Origami artist sells off stock of paper flowers

Multidisciplinary artist Ella Fish has mastered an array of origami flower designs. Photo courtesy of Ella Fish

For the past four years, Ella Fish has folded flowers: paper lilies, angular daffodils and tulips in hues you won’t find in any garden. Fragile as they are, these origami flowers are more permanent than their natural counterparts. Now, Fish is selling off her stock of roughly 50 flowers to fund the purchase of a new Canon EOS Rebel T7i camera.

“A woman might buy it because it’s enchanting and she wants to put it on her desk,” Fish said. “But I imagine the main audience is men who want to get their girlfriend a flower that’s not going to die in a week.”

Fish’s delicate handicrafts are not necessarily recommended as gifts for small children, she said.
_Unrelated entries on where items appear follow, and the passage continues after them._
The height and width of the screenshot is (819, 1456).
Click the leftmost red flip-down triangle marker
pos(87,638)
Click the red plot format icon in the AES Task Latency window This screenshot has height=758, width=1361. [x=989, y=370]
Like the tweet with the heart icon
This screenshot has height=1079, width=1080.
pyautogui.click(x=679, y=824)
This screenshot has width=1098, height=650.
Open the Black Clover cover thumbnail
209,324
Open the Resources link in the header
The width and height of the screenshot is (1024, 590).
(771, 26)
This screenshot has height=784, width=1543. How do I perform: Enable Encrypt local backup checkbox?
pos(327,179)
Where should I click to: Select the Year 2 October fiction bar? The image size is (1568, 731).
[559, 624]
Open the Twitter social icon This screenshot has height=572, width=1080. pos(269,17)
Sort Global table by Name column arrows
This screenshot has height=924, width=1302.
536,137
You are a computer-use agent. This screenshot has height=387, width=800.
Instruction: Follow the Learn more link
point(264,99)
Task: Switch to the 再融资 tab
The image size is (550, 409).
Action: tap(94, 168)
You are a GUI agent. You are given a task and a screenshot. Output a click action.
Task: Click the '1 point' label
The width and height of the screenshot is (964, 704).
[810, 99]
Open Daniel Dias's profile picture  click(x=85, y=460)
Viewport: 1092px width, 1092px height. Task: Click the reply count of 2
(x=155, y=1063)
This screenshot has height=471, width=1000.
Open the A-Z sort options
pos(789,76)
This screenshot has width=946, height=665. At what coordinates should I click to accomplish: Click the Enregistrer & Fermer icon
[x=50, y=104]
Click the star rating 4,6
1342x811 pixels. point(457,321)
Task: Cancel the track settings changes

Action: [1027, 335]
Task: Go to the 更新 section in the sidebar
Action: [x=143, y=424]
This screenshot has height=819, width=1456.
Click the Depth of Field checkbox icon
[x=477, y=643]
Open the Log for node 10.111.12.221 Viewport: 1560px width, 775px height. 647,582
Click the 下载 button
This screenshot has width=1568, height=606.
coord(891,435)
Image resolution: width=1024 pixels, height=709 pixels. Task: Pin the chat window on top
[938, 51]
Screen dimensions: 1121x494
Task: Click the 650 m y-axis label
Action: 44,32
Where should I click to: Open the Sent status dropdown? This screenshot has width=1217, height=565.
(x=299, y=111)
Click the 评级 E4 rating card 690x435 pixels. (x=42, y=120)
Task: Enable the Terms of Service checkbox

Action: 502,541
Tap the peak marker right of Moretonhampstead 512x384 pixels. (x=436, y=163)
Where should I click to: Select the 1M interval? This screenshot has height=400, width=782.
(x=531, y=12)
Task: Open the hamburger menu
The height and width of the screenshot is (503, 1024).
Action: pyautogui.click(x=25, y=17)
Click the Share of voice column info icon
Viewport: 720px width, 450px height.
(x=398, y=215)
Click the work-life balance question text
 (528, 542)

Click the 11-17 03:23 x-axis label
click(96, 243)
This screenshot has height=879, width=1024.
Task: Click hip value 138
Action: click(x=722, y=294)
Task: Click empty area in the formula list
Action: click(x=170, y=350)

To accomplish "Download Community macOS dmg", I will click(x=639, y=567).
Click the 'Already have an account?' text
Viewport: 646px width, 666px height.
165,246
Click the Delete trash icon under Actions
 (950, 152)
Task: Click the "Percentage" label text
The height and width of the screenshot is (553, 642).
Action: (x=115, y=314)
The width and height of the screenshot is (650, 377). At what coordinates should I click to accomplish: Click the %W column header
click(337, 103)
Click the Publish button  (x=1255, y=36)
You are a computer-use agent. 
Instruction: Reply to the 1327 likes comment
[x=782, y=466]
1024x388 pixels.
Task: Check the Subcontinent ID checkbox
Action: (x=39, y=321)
Ella Fish moved to Cordova from Seattle in 2019 with her Coast Guardsman husband David Fish. She is a multidisciplinary artist and musician, an amateur natural photographer and a taekwondo instructor. Studying origami books, she’s mastered designs for 20 flowers. Like photography, origami requires care and precision: a slightly inaccurate fold made early on can yield a severely lopsided end result.

Like real flowers, paper flowers go in and out of season: Fish makes her biggest sales at Christmas bazaars, but is hopeful she’ll be able to move enough over Facebook to make a dent in the cost of the camera. Fish currently sells flowers for $5 apiece and bouquets of six for $25. Fish also accepts custom orders.

“Certain people would find it stressful, but I find it therapeutic to fold paper,” Fish said. “I find it fascinating that you can take just a square piece of paper and make a flower with eight petals out of it, without cutting it.”